◆ Request ◆
Show every line of the rows below that contains the string "menu", treating uppercase and lowercase letters as distinct.
======
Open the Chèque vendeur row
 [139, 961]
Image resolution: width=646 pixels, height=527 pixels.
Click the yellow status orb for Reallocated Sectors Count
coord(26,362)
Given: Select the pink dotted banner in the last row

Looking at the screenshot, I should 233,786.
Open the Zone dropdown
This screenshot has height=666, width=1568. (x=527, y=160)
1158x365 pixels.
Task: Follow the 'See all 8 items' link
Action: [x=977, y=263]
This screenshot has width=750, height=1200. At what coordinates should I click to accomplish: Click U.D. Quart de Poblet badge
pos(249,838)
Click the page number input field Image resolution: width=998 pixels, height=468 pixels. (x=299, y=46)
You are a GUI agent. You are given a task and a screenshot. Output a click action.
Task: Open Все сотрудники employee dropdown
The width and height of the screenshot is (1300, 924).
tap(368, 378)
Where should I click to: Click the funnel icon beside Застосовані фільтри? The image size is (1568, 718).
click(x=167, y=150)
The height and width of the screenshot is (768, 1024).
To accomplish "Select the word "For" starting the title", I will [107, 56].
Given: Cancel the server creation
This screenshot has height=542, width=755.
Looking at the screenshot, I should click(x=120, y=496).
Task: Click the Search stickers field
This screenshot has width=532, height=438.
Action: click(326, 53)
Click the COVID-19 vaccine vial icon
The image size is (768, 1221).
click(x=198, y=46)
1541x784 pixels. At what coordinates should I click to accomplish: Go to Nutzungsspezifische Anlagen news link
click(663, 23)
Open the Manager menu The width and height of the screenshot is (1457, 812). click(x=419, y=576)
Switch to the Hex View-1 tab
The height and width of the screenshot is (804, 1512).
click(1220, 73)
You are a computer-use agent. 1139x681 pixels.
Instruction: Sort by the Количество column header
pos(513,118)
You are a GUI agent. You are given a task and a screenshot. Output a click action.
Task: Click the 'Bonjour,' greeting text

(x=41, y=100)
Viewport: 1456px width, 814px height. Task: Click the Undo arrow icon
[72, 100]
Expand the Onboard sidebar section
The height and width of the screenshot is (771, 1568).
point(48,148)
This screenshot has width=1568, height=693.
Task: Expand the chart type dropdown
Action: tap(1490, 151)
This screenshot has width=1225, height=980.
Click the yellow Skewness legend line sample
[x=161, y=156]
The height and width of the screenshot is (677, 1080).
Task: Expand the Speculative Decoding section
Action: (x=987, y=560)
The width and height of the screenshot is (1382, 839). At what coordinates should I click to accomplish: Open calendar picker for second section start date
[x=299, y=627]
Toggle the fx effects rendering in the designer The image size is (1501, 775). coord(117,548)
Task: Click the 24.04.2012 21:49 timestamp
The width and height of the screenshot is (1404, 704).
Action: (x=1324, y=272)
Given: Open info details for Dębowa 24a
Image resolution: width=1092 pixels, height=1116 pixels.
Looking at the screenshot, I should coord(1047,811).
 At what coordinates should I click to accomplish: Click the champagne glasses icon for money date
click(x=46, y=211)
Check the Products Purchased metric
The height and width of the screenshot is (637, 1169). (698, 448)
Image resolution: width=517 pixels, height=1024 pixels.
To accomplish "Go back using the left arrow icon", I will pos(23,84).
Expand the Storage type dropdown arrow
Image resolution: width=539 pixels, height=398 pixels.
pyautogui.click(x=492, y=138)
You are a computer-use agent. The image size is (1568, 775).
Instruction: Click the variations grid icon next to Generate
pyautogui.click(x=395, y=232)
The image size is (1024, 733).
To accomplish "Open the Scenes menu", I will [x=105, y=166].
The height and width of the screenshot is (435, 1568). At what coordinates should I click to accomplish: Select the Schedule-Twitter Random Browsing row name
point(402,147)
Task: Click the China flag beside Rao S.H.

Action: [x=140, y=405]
======
◆ Solution ◆
Open the Manager menu The width and height of the screenshot is (1457, 812). click(x=419, y=576)
To accomplish "Open the Scenes menu", I will [x=105, y=166].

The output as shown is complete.